Now I could just hard-code the links, but that's rather fragile. Having the ControllerLinkBuilder
generate URLs based on my controller @RequestMapping
configuration is valuable to me, as it avoids the risk of my links getting out of sync with reality.
So I was wondering whether there's a property somewhere that I could use to force the host and port values. I'm using Spring Boot, so ideally a property that I could add to the application.properties
file in each environment.
Note:
As this issue seems to be caused by a bug in Spring, I should probably point out that I'm using Spring Boot 1.0.2.RELEASE.
A pure answer to the question I originally posed seems to involve writing my own ControllerLinkBuilder
implementation which has the option of building the URL based on environment variables that I set.
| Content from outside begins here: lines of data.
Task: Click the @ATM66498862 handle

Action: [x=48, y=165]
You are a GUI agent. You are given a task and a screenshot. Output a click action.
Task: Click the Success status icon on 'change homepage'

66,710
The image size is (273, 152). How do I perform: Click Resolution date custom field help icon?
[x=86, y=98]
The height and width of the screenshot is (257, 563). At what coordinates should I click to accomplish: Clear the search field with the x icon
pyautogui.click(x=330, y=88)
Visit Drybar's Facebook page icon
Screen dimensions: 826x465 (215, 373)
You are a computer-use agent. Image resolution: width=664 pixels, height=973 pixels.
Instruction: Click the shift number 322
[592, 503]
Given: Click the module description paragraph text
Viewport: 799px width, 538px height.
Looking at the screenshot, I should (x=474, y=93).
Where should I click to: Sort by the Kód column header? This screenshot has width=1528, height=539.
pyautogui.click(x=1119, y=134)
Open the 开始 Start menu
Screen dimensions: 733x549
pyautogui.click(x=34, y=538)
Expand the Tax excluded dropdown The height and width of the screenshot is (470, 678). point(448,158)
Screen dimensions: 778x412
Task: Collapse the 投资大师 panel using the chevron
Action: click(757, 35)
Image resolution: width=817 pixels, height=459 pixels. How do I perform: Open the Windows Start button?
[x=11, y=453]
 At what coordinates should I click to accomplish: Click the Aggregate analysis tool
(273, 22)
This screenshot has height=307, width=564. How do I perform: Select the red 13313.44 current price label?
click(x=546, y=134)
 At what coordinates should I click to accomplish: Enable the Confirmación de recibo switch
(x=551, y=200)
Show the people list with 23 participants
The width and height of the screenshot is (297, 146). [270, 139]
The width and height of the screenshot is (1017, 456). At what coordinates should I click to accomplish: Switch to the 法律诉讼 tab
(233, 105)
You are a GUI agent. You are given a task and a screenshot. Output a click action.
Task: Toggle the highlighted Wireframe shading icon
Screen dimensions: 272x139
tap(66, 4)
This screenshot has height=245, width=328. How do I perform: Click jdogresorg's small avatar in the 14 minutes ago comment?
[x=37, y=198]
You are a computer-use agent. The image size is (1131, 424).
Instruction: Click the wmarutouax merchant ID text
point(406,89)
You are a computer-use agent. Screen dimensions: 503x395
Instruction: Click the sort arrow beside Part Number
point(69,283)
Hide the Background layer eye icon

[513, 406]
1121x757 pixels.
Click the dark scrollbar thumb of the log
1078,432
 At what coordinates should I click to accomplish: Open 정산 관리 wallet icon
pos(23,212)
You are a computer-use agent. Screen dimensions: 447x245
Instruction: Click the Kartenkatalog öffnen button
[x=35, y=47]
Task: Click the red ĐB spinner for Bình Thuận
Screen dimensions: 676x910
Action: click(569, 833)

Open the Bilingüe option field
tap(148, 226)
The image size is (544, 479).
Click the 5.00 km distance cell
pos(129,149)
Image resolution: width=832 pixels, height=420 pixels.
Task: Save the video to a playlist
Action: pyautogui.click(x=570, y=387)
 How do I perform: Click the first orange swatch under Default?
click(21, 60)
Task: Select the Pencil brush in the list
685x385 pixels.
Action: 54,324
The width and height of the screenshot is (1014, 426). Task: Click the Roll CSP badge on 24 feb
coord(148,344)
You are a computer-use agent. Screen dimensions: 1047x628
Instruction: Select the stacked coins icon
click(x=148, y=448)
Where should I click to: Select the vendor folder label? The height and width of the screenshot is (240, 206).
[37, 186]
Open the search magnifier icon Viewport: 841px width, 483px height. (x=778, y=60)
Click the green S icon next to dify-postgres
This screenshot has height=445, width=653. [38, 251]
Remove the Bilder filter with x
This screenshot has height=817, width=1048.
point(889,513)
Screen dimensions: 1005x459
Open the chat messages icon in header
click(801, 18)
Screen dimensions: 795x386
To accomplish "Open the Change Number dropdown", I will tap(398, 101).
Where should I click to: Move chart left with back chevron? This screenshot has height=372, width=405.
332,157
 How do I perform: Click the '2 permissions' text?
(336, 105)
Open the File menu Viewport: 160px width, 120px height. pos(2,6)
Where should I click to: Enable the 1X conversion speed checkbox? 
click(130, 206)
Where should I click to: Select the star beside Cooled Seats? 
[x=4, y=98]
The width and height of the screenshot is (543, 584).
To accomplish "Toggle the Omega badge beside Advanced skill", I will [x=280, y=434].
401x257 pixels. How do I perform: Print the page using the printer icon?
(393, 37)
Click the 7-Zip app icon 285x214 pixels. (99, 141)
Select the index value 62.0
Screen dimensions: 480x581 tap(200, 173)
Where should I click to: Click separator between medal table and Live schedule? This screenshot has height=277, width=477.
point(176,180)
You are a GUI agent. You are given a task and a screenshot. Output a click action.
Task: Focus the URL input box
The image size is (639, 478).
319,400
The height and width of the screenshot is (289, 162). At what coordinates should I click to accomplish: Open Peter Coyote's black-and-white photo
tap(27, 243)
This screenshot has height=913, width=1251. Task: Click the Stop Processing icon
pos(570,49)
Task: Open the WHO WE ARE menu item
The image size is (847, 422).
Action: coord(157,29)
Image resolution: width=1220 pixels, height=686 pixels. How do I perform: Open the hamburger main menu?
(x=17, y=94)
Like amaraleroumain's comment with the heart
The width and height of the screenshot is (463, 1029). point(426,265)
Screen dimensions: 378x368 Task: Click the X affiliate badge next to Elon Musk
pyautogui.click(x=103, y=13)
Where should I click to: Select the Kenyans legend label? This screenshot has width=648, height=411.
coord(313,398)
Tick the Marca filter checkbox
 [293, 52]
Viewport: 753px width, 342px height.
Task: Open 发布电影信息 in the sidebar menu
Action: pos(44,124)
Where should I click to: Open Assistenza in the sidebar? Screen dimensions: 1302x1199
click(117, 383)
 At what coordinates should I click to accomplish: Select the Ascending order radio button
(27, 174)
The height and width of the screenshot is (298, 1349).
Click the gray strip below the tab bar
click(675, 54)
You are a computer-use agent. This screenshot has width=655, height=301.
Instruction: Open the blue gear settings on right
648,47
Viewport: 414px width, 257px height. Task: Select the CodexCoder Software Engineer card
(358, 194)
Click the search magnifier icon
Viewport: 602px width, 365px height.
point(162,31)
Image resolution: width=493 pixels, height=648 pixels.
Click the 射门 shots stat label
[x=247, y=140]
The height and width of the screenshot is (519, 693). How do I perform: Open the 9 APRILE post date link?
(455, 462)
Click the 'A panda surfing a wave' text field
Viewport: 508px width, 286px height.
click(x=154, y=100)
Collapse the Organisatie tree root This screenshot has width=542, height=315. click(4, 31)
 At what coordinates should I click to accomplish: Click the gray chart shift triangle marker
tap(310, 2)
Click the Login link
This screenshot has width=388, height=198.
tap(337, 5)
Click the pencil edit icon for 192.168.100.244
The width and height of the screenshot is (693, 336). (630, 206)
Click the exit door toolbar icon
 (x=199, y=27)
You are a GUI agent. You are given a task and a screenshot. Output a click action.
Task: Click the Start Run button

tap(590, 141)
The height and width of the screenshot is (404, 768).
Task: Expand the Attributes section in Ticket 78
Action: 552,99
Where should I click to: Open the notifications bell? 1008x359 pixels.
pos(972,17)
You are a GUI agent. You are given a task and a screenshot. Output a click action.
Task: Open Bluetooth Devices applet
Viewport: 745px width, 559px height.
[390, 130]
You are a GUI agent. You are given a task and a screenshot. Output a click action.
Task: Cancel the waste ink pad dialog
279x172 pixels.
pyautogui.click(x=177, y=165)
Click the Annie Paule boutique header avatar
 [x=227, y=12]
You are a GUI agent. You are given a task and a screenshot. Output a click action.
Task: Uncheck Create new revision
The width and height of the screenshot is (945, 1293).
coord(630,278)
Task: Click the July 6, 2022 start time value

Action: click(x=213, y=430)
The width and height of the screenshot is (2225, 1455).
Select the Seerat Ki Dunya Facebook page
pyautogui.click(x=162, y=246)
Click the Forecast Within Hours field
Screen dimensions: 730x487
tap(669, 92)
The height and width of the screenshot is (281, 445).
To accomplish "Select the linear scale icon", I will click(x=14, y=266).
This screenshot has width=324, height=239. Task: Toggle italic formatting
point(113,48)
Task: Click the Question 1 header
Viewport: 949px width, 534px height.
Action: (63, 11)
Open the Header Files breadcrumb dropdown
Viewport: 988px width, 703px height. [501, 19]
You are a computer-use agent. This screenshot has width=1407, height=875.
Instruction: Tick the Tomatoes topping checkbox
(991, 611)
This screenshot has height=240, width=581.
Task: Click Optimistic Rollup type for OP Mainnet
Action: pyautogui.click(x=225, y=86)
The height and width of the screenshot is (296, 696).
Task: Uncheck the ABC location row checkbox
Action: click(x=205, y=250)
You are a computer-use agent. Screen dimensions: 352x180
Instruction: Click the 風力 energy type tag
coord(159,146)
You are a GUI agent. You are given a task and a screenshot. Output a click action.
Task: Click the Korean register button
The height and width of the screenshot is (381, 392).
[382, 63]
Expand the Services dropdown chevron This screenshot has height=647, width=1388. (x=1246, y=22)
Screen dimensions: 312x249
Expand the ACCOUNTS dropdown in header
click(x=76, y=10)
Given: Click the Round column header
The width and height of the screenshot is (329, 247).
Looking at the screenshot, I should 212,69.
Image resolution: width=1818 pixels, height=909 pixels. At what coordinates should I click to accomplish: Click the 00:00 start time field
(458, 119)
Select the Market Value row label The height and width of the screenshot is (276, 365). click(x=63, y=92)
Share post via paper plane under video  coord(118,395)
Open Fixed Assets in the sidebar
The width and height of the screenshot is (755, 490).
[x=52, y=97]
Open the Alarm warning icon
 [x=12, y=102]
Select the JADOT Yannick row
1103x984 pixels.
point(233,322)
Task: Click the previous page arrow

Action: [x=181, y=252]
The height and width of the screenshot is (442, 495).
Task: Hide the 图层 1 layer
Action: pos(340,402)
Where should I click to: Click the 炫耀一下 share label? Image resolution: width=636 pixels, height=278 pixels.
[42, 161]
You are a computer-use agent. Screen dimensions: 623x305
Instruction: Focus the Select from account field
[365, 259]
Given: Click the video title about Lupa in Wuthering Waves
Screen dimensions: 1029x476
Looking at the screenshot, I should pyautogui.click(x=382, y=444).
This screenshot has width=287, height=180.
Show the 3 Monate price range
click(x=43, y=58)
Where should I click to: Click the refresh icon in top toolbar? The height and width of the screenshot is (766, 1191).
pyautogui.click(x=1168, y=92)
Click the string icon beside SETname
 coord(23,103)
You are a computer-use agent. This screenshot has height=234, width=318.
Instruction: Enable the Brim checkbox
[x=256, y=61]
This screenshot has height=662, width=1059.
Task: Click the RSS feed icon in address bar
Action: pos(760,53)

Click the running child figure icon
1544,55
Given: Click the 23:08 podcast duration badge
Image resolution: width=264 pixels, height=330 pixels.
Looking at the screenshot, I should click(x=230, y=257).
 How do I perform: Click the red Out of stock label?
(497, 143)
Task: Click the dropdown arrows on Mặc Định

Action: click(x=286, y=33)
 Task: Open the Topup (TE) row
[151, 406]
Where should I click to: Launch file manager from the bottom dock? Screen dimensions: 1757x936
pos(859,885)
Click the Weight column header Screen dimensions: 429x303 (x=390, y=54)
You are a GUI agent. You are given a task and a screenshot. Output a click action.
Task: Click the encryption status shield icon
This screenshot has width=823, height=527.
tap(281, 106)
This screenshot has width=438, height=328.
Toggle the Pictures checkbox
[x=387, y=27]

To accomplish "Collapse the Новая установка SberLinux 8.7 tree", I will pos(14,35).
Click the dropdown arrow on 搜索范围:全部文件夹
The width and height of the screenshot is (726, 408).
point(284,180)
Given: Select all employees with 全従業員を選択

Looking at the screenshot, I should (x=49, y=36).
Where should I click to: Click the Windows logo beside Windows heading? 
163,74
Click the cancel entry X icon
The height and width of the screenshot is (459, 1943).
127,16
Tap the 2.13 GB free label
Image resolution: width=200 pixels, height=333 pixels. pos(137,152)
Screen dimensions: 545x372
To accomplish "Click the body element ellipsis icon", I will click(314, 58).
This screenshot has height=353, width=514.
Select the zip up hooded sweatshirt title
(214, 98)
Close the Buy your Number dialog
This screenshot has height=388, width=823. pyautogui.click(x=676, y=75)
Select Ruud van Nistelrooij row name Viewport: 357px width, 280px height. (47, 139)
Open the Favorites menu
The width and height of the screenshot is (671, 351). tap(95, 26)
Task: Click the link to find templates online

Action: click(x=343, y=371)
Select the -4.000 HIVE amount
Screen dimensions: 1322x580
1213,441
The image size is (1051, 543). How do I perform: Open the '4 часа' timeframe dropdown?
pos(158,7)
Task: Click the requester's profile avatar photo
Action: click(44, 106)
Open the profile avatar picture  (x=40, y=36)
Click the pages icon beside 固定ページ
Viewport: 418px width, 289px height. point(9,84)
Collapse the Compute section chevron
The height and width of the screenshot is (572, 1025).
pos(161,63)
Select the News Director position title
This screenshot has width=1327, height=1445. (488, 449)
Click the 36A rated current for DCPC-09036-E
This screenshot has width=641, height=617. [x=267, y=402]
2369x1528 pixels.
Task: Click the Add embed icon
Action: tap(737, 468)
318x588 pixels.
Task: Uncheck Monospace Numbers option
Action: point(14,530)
I may do that.
However, the reason I was trying to force the URL is that there is a bug in the ControllerLinkBuilder
. It's worth noting that this bug is a bug in code which was copied from ServletUriComponentsBuilder
.
String scheme = request.getScheme();
// The port number retrieved here is the port set by server.port
int port = request.getServerPort();
String host = request.getServerName();
String header = request.getHeader("X-Forwarded-Host");
if (StringUtils.hasText(header)) {
String[] hosts = StringUtils.commaDelimitedListToStringArray(header);
String hostToUse = hosts[0];
if (hostToUse.contains(":")) {
String[] hostAndPort = StringUtils.split(hostToUse, ":");
host = hostAndPort[0];
// Note that the port is set if there is a ":" in the address.
port = Integer.parseInt(hostAndPort[1]);
}
else {
host = hostToUse;
}
}
ServletUriComponentsBuilder builder = new ServletUriComponentsBuilder();
builder.scheme(scheme);
builder.host(host);
// Here lies the bug...
if ((scheme.equals("http") && port != 80) || (scheme.equals("https") && port != 443)) {
builder.port(port);
}
Basically, the port is only set when the server.port
is not 80 or 443, rather than being based on the port used for the request. This means that if the X-Forwarded-Host
is using a default port for the scheme (and therefore not having anything after the ":"), then the application port will be used instead of the default.